I devoted considerable attention in the book to the Philippines as the most mature real-world expression of the porcupine defense concept: the use of geography, allied support, and autonomous systems to create overlapping layers of capability that complicate any adversary’s operational planning across more than 7,000 islands. The T38’s formal role in the Philippine Navy’s Unmanned Surface Vessel Unit established in 2024 with ISR and maritime domain awareness as its primary mission is the operational context in which this California endurance data becomes strategically significant.

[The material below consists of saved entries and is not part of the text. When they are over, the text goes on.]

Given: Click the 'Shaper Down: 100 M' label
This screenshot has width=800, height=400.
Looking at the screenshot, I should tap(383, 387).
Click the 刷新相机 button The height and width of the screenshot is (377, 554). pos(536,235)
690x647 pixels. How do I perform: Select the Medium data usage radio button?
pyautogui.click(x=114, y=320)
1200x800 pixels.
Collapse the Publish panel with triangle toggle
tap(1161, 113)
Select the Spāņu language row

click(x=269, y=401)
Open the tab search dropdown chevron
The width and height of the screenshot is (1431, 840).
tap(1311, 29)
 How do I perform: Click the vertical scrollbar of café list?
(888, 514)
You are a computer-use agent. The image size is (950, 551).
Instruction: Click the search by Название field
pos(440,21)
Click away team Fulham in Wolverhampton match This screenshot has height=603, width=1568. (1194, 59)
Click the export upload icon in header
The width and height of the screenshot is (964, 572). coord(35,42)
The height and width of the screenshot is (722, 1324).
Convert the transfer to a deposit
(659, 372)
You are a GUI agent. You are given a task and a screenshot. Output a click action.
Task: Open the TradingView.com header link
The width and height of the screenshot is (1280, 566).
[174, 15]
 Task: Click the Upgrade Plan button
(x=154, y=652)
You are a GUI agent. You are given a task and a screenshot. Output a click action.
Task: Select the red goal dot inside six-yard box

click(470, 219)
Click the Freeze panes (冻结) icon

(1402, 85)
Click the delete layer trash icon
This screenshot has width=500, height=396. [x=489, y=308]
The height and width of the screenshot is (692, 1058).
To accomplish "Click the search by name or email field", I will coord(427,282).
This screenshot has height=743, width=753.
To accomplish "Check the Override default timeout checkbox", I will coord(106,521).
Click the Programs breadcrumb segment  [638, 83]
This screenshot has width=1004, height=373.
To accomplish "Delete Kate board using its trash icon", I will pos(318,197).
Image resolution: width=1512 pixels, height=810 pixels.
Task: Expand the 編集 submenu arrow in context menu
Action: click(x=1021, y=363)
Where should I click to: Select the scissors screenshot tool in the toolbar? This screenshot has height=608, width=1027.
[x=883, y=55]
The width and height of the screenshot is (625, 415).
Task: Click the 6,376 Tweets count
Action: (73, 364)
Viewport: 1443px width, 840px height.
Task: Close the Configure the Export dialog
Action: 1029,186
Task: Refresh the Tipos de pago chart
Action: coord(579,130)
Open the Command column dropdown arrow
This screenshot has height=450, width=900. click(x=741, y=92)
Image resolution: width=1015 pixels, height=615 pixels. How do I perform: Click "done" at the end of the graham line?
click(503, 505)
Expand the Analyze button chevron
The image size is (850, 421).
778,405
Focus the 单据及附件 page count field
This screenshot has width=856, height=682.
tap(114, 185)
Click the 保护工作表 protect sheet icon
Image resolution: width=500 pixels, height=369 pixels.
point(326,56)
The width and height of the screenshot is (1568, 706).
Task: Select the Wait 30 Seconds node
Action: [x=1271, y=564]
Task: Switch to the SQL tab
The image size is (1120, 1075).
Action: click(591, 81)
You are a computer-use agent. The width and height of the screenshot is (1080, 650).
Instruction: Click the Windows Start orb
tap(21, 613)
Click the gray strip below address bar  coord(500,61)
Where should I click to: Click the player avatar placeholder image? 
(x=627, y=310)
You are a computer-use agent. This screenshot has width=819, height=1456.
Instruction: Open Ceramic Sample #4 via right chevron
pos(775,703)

A USV that can maintain station for 192 hours at 400 nautical miles without support is a USV that can sustain persistent presence across the Luzon Strait, the South China Sea approaches, or the waters around Palawan without the logistics infrastructure that currently limits Philippine Navy presence. The porcupine defense works only if the quills are actually deployed, persistent, forward, and networked. The T38 California mission provides the confidence data that makes forward deployment a credible option rather than an aspirational one.
The California mission should be read alongside the broader trajectory of autonomous maritime development. NAWCWD’s Point Mugu Sea Range and its Future Capabilities Office operated the T38 for this mission specifically to advance the Navy’s ability to conduct test and evaluation in challenging maritime environments where traditional fixed instrumentation is unavailable. That institutional framing matters. The Navy is not just acquiring a platform. It is building the operational and evaluation infrastructure for a distributed maritime architecture.
The decisive competition is not between precision and mass but between exquisite scarcity and intelligent mass. The T38 California mission is the maritime expression of that argument made concrete. Eight days. Four hundred miles offshore. No support. Confirmed COLREG compliance. Modulated propulsion. Over 2,400 nautical miles of confirmed range.
The mesh fleet is demonstrating its operational parameters one mission at a time.
Note: During my recent trip to Australia, I focused in part on maritime autonomous systems addressing the Royal Australian Navy’s hull gap. This is the first in these most recent pieces which am publishing on MAS and the hybrid fleet.